Your instructions
What follows are records. Restate all of them word for word.

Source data
◇ ◇ ◇ ◇

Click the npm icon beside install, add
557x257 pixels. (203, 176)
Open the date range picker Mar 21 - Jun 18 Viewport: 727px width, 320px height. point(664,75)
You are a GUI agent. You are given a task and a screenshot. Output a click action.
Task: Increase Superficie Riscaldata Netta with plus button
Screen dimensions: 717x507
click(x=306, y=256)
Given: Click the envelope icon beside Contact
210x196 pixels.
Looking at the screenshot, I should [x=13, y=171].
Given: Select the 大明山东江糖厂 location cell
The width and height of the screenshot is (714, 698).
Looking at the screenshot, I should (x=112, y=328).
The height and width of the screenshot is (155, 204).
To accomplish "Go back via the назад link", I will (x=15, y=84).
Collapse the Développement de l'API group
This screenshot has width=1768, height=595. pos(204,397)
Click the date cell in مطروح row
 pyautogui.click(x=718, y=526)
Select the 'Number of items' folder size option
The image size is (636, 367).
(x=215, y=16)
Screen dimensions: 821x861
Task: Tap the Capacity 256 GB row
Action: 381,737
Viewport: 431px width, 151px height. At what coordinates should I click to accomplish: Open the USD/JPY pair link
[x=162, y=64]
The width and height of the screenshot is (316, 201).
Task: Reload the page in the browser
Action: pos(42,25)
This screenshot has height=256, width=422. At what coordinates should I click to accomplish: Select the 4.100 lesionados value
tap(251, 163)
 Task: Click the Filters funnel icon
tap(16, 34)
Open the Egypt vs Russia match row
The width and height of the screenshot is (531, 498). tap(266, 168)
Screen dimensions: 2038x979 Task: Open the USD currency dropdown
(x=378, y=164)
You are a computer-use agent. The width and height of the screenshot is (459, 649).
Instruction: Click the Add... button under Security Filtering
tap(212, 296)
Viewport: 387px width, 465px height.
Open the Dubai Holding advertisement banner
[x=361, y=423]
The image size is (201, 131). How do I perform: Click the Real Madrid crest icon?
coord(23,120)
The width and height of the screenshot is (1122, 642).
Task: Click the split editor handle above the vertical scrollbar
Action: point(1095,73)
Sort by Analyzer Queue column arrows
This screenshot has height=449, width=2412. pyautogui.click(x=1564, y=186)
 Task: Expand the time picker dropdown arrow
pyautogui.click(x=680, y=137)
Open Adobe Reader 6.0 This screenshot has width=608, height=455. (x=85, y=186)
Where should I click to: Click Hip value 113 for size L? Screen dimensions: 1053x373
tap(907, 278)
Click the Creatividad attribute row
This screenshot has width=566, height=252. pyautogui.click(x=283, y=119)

◇ ◇ ◇ ◇

Response to this exercise
Click the npm icon beside install, add
557x257 pixels. (203, 176)
Open the date range picker Mar 21 - Jun 18 Viewport: 727px width, 320px height. point(664,75)
You are a GUI agent. You are given a task and a screenshot. Output a click action.
Task: Increase Superficie Riscaldata Netta with plus button
Screen dimensions: 717x507
click(x=306, y=256)
Given: Click the envelope icon beside Contact
210x196 pixels.
Looking at the screenshot, I should [x=13, y=171].
Given: Select the 大明山东江糖厂 location cell
The width and height of the screenshot is (714, 698).
Looking at the screenshot, I should (x=112, y=328).
The height and width of the screenshot is (155, 204).
To accomplish "Go back via the назад link", I will (x=15, y=84).
Collapse the Développement de l'API group
This screenshot has width=1768, height=595. pos(204,397)
Click the date cell in مطروح row
 pyautogui.click(x=718, y=526)
Select the 'Number of items' folder size option
The image size is (636, 367).
(x=215, y=16)
Screen dimensions: 821x861
Task: Tap the Capacity 256 GB row
Action: 381,737
Viewport: 431px width, 151px height. At what coordinates should I click to accomplish: Open the USD/JPY pair link
[x=162, y=64]
The width and height of the screenshot is (316, 201).
Task: Reload the page in the browser
Action: pos(42,25)
This screenshot has height=256, width=422. At what coordinates should I click to accomplish: Select the 4.100 lesionados value
tap(251, 163)
 Task: Click the Filters funnel icon
tap(16, 34)
Open the Egypt vs Russia match row
The width and height of the screenshot is (531, 498). tap(266, 168)
Screen dimensions: 2038x979 Task: Open the USD currency dropdown
(x=378, y=164)
You are a computer-use agent. The width and height of the screenshot is (459, 649).
Instruction: Click the Add... button under Security Filtering
tap(212, 296)
Viewport: 387px width, 465px height.
Open the Dubai Holding advertisement banner
[x=361, y=423]
The image size is (201, 131). How do I perform: Click the Real Madrid crest icon?
coord(23,120)
The width and height of the screenshot is (1122, 642).
Task: Click the split editor handle above the vertical scrollbar
Action: point(1095,73)
Sort by Analyzer Queue column arrows
This screenshot has height=449, width=2412. pyautogui.click(x=1564, y=186)
 Task: Expand the time picker dropdown arrow
pyautogui.click(x=680, y=137)
Open Adobe Reader 6.0 This screenshot has width=608, height=455. (x=85, y=186)
Where should I click to: Click Hip value 113 for size L? Screen dimensions: 1053x373
tap(907, 278)
Click the Creatividad attribute row
This screenshot has width=566, height=252. pyautogui.click(x=283, y=119)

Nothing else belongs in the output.